(PROVIDED INFORMATION)

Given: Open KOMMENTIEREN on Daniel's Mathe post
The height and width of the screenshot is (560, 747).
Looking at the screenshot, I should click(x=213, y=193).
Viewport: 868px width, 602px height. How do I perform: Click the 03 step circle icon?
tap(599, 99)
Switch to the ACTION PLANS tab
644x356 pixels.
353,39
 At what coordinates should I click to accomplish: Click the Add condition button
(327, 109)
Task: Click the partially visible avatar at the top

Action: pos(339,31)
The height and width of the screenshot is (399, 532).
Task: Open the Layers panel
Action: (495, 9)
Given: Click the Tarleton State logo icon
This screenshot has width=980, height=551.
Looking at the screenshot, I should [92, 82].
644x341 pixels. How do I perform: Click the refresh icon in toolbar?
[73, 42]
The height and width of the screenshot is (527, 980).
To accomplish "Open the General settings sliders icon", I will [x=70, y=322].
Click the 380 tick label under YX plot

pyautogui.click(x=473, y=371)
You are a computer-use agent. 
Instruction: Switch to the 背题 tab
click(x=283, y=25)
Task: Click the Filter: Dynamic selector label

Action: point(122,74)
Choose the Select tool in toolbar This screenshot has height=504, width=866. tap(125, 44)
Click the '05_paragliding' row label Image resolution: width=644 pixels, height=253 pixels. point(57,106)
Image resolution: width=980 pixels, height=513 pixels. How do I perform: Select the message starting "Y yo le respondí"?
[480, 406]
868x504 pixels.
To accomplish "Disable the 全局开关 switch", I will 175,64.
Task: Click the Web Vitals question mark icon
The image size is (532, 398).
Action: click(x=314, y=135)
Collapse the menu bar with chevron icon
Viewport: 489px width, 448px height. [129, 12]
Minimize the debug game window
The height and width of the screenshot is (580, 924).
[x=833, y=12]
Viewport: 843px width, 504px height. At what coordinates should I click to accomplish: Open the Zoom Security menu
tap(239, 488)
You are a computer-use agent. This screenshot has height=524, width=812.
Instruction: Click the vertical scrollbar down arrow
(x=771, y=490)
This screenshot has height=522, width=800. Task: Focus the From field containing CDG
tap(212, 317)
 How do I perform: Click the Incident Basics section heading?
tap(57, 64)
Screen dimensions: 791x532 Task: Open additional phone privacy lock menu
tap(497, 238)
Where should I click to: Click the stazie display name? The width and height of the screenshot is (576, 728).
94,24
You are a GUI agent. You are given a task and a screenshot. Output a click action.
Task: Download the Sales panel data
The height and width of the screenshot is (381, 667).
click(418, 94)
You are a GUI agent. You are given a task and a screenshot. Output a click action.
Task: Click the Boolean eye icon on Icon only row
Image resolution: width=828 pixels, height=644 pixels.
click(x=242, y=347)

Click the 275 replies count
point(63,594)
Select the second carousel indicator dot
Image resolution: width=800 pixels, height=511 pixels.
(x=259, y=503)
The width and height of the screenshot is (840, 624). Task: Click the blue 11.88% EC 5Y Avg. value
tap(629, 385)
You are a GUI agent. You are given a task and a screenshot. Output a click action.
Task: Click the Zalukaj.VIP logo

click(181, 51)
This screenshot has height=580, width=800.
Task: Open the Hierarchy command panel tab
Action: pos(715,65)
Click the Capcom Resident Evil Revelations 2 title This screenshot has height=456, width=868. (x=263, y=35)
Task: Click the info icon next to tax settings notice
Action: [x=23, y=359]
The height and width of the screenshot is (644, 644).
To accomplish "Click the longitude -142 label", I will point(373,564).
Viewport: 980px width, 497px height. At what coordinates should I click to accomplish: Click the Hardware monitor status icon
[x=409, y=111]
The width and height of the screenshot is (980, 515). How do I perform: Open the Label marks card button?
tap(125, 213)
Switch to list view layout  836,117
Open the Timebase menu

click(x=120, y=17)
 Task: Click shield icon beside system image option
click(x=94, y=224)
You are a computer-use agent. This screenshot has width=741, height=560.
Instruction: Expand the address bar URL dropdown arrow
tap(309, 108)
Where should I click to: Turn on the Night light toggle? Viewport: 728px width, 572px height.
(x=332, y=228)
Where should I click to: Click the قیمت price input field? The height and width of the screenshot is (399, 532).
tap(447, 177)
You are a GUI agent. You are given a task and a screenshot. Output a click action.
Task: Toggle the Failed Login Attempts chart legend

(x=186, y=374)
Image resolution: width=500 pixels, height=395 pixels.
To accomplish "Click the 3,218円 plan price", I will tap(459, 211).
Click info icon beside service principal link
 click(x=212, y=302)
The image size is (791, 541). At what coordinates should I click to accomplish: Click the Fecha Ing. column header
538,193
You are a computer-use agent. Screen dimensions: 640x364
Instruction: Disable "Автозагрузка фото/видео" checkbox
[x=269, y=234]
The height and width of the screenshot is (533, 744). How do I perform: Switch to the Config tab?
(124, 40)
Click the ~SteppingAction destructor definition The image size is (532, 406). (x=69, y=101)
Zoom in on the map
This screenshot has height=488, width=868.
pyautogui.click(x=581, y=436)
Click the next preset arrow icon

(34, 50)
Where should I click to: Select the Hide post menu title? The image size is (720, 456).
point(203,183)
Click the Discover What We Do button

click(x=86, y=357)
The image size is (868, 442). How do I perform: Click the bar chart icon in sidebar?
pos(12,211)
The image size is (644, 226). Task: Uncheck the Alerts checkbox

(End PROVIDED INFORMATION)

WHAT IS BEING ASKED
Lines holding "computer": copy each one from the records above.

SOLUTION FOR THIS PROBLEM
You are a computer-use agent. 
You are a computer-use agent. This screenshot has height=524, width=812.
You are a computer-use agent. This screenshot has width=741, height=560.
You are a computer-use agent. Screen dimensions: 640x364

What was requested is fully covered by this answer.